What you should do:
Only one stretch of the data below is wanted: the lines starting at the one with "The height and" and ending at the one with "Open the burgundy", both included, given again exactly.

Top of Stored data

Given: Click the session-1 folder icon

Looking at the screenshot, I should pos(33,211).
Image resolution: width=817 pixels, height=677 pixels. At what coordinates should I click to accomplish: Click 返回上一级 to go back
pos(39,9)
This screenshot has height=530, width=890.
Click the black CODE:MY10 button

Bottom of Stored data
Top of Stored data

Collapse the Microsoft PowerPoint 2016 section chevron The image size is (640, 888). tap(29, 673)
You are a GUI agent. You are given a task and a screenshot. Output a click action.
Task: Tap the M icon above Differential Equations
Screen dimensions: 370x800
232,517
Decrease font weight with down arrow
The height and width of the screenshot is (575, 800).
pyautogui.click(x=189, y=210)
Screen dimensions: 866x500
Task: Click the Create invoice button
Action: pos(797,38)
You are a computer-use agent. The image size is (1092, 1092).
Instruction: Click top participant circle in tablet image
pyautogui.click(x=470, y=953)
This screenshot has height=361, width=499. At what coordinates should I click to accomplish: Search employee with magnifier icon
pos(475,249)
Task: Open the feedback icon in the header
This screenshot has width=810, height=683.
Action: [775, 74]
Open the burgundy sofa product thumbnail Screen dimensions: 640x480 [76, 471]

Bottom of Stored data
Top of Stored data

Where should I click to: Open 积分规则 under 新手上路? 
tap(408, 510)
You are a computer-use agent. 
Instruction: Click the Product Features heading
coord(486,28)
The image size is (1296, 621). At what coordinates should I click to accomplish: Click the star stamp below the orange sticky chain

Bottom of Stored data

Written answer:
The height and width of the screenshot is (575, 800).
pyautogui.click(x=189, y=210)
Screen dimensions: 866x500
Task: Click the Create invoice button
Action: pos(797,38)
You are a computer-use agent. The image size is (1092, 1092).
Instruction: Click top participant circle in tablet image
pyautogui.click(x=470, y=953)
This screenshot has height=361, width=499. At what coordinates should I click to accomplish: Search employee with magnifier icon
pos(475,249)
Task: Open the feedback icon in the header
This screenshot has width=810, height=683.
Action: [775, 74]
Open the burgundy sofa product thumbnail Screen dimensions: 640x480 [76, 471]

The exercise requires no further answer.